The variables that shape your numbers
Benchmarks and percentages are useful, but what does retirement actually cost?
According to the Bureau of Labor Statistics, adults 65 and older spend an average of $78,535 per year across all household expenses.6 That number will look different for everyone depending on a set of personal variables, like:
- Retirement age. The earlier you plan to stop working, the longer your savings will need to last—and the more you may need to accumulate before you get there.
- Lifestyle expectations. If you’re travelling frequently or spending lavishly, your money won’t last as long.
- Healthcare. Health and medical costs tend to rise with age, and for those who retire before Medicare eligibility at 65, bridging that coverage gap can be a large expense.
- Social Security timing. When to apply for Social Security is one of the most common questions we hear. Delaying your claim beyond your full retirement age can increase your monthly benefit, which in turn may reduce the pressure on your savings to cover all of your income needs.
For some investors, retirement products like annuities can play a role in creating a reliable income stream in retirement—one that doesn't depend entirely on what the market is doing in any given year. When predictable income is part of the plan, the savings benchmark you need to hit may look different than it would otherwise.
Getting the estimate that’s right for you
How much you should save for retirement is ultimately a question best answered by leveraging planning tools and having on-going conversations with a financial professional who understands these two things:
- Your overall picture
- The current retirement landscape
These evolving insights can help structure a more focused review.
Here are some questions you should answer and re-assess on an annual basis:
- Can I still retire by my goal date, and if not, what would a revised timeline look like?
- If I postpone retirement, how will that affect my Social Security benefit?
- What changes to my current saving or spending habits would have the most impact on closing any retirement income gap?
- How has inflation affected my retirement plan, and what steps can I take to help protect against it going forward?
- Do I have the right mix of taxable and tax-free income sources to manage my tax burden in retirement?
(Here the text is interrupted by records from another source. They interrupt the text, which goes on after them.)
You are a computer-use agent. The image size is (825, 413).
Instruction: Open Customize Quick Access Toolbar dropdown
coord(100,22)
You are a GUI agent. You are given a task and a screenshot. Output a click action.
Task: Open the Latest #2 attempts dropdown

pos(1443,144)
- What are the catch-up contribution opportunities available to me at my age?
Is a guaranteed income source worth exploring as part of my overall retirement plan? There are no wrong or repetitive questions to bring to this conversation—what matters is that you keep asking them.
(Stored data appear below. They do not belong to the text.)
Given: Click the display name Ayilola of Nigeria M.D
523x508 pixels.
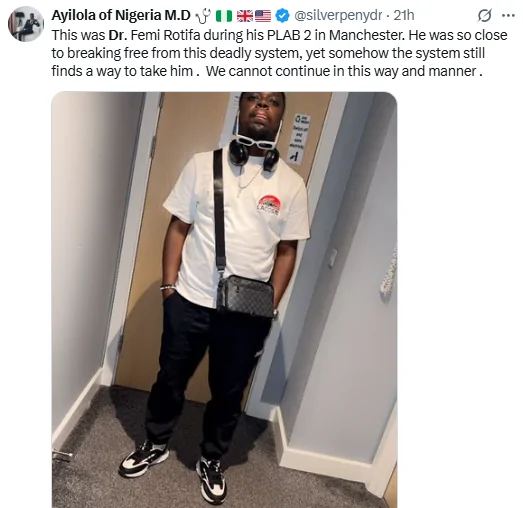Looking at the screenshot, I should (121, 15).
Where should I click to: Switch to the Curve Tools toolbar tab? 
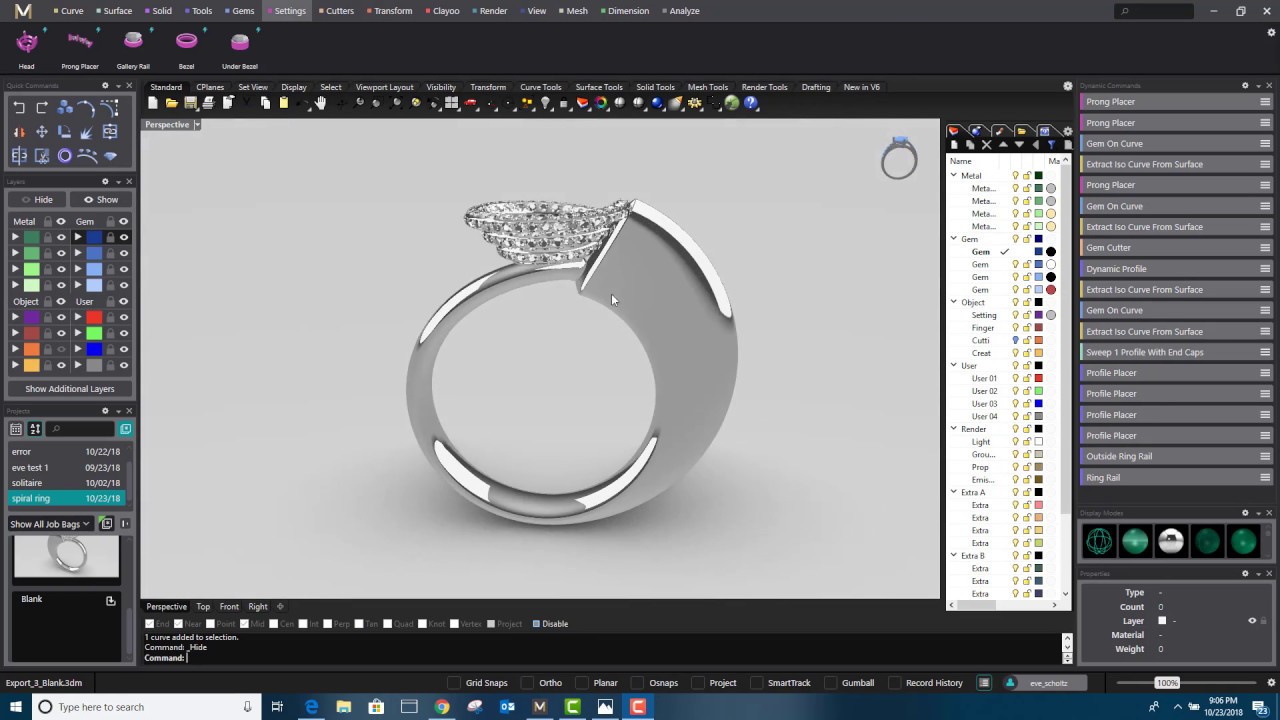tap(540, 87)
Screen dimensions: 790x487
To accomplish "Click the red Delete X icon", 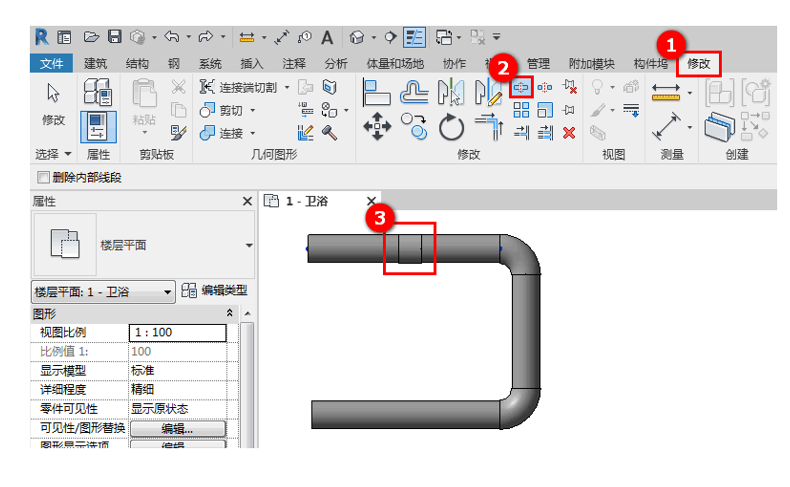I will coord(569,132).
The most important thing you can do right now
No formula, benchmark or calculator can fully account for the life you want to live in retirement, but the strategies we’ve mentioned here can give you a clearer picture of what it might take to get there. The most valuable thing you can do with this type of information is to take the next step. Right now, while it’s fresh on your mind and the wheels are turning. There’s no reason to put this off another week, month or year.
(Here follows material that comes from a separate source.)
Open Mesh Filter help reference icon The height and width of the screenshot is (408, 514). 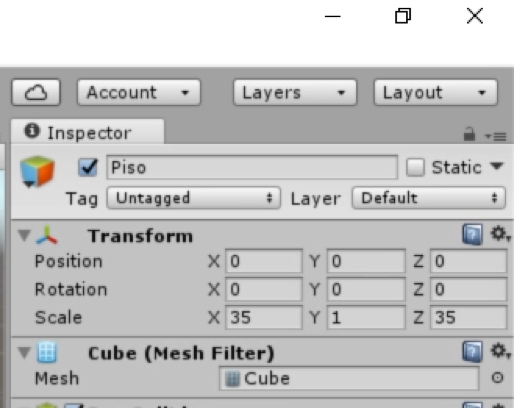click(x=472, y=351)
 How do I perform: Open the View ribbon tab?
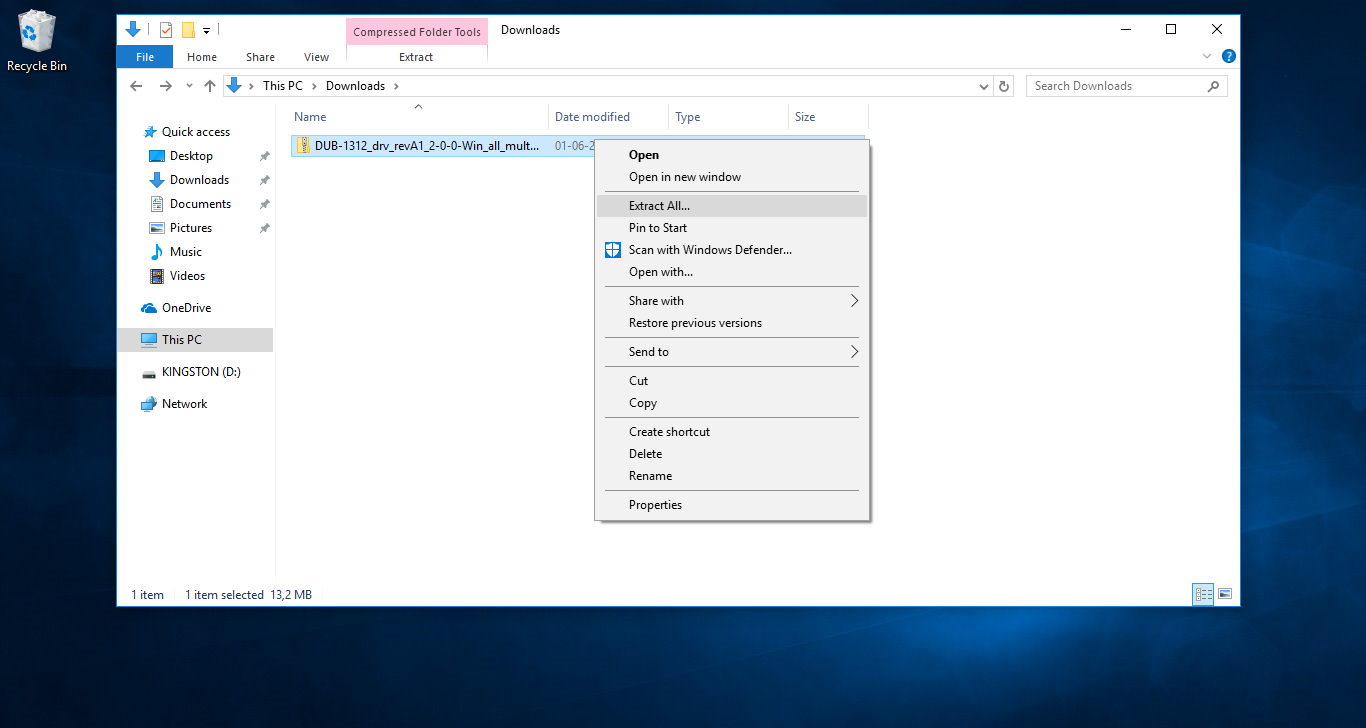pos(316,57)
Whether you're exactly where you hoped to be at this stage or still working toward the milestones that matter to you, make the next conversation you have with your financial professional worthwhile.
Discuss building a flexible plan that reflects your income, your timeline, your goals and your specific circumstances. An honest conversation about where you are and where you want to be is far more useful than any general guideline.
The steps you take from here are what will help shape the retirement ahead of you.